Mesrine: Killer Instinct

Mesrine: Killer Instinct

Film review by: Witney Seibold

In the mid ’60s through the ’70s, Jacques Mesrine was one of France’s most notorious bank thieves. But far from being a suited gangster, or a calculatingly asshole-ish GoodFella, he was something of an irascible dandy, who would rob several banks in a single day just for the challenge and the bragging rights. That such a visible criminal eluded capture at all is something of a miracle. He was captured several times, and even escaped from several prisons, rightfully earning him a reputation in the underworld.

Jean-François Richet‘s “Mesrine: Killer Instinct” is the first half of a two-part film that details the life of the man. As an historical document, this film is first rate. It’s careful to get a lot of the period details correct, and actually feels like we’re seeing glimpses of the past; period films are not just about dressing people in the right costumes. Each era has a feel. As an action film, “Mesrine” moves along at a fantastically brisk clip, giving us all the highlights, without having to suffer through the dull expository bits.
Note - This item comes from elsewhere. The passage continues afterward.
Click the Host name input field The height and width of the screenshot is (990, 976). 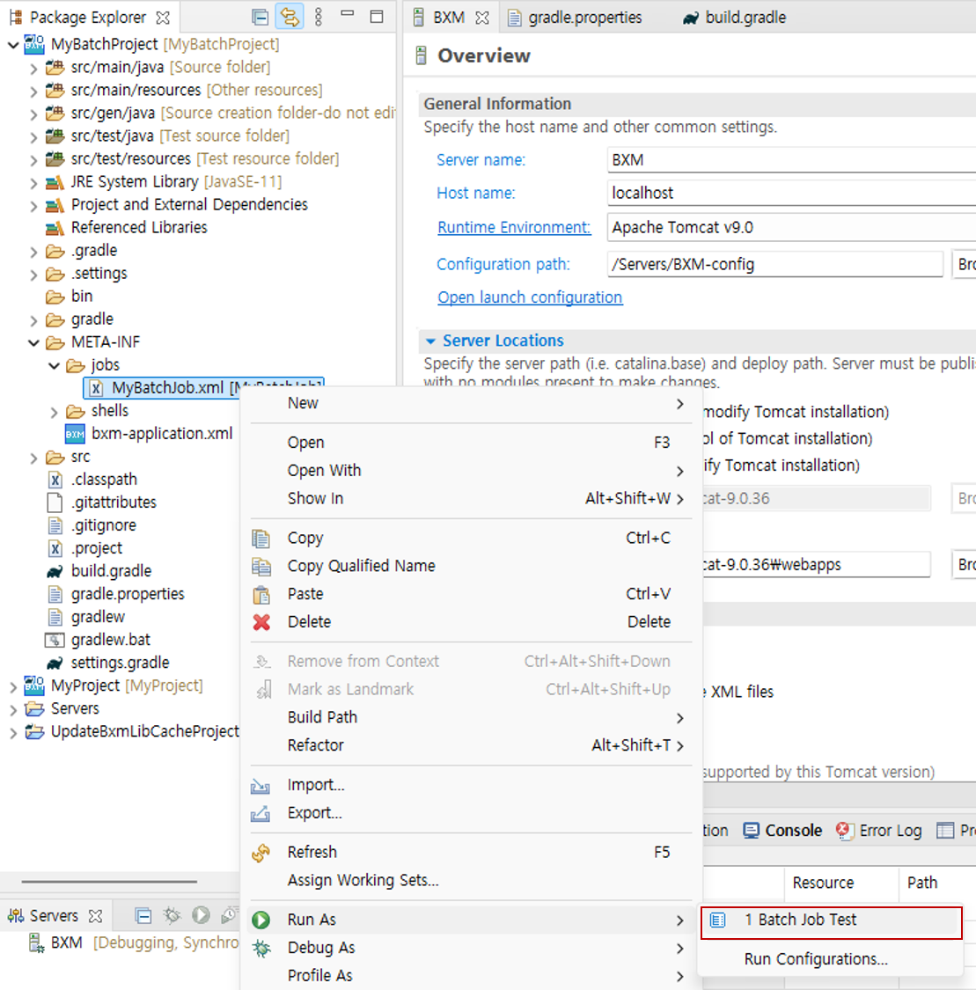(783, 191)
Perhaps the history was being fudged, but the storytelling was economical and clear.

The acting is also superb, especially on the part of Vincent Cassel as Mesrine. Mesrine was a criminal who managed to charm his way out of prisons, and into women’s pants. Cassel can come across as dangerous and mildly insane in one scene, but has the gumption to actually be confident about his personality, making him one of the most suave assholes in the room. Here is a man who, after robbing a bank, and perhaps killing a cop, can go to a public club, wave the money around, charm one woman, then leave her to charm another, and still come across as a friendly hero. Cassel is the main reason that “Mesrine” was so enjoyable.

The rest of the cast is not bad either. Elena Anaya plays the pretty woman that Masrine marries and has kids with, and who will ultimately be snubbed for the charms of the slinky Sarah (Florence Thomassin). Even heavy-hitter (and markedly beefy) Gerard Depardieu appears as a Godfather type.
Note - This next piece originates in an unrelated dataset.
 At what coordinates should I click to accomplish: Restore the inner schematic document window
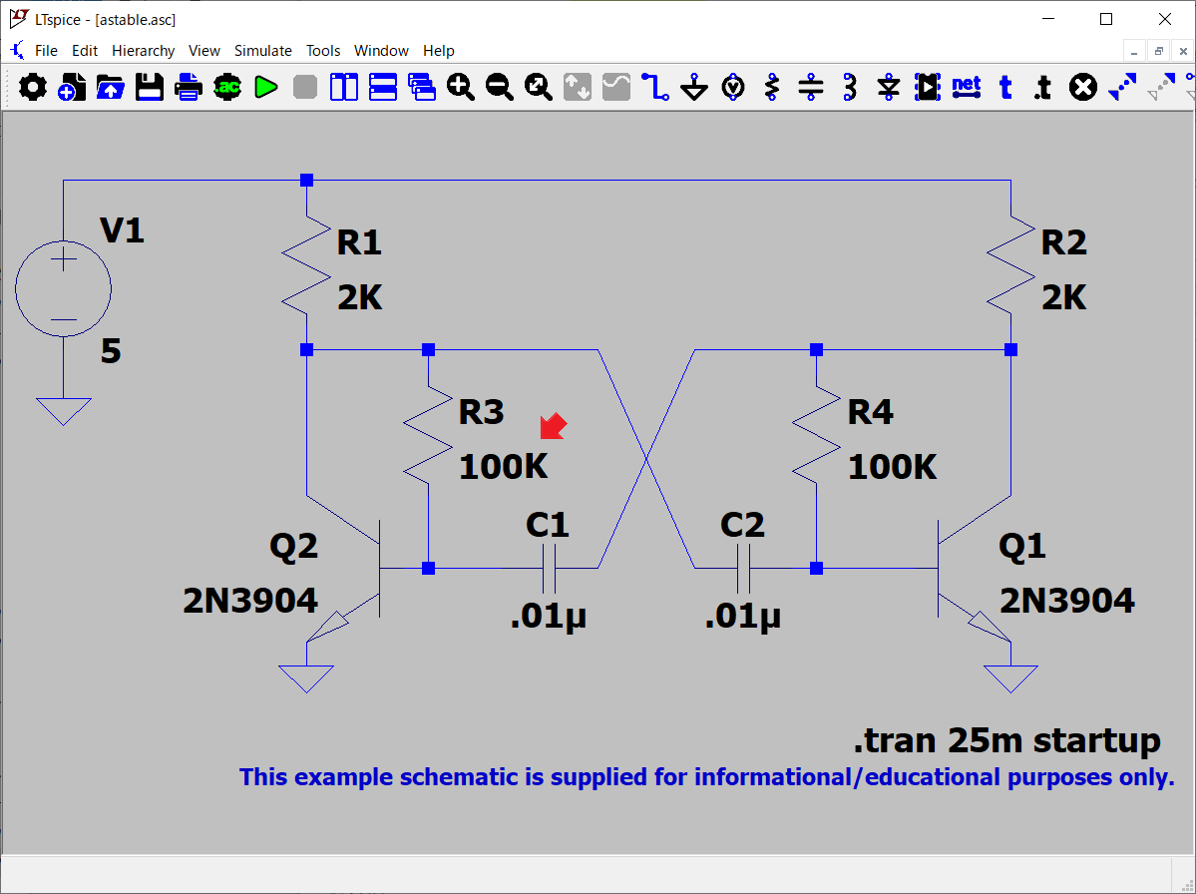1159,51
But as pretty as the film is, and as good as the acting is, and as compelling an action film it is, it seems to slump a bit in terms of actual drama. You can’t help but be charmed by Cassel, and seduced by the filmmaking, but you may seem to notice how light everything is after a while. Most of the greatest crime flicks have some sense of moral ambiguity. Of anti-heroism. Of criminal ambivalence. Some sembalnce of tragedy. We know Mesrine will be murdered at the end (we see it in the film’s introduction), but we get no sense of how we should feel about that. We lie him, and feel sorry for him, I suppose, but we don’t necessarily care a great deal. This is a trifling action film that could have been a moving crime epic.

Also, since this is the first part of a two=part film, “Killer Instinct” ends kind of abruptly after a prison break. I suppose this is a problem with splitting up your film into two parts, though.

I still, however, recommend this film for its energy, its history lesson, and its indelible performances. Many theaters around town have been playing both “Killer Instinct,” and its follow-up “Public Enemy #1,” back-to-back. If you can find the time, I recommend you watch them that way.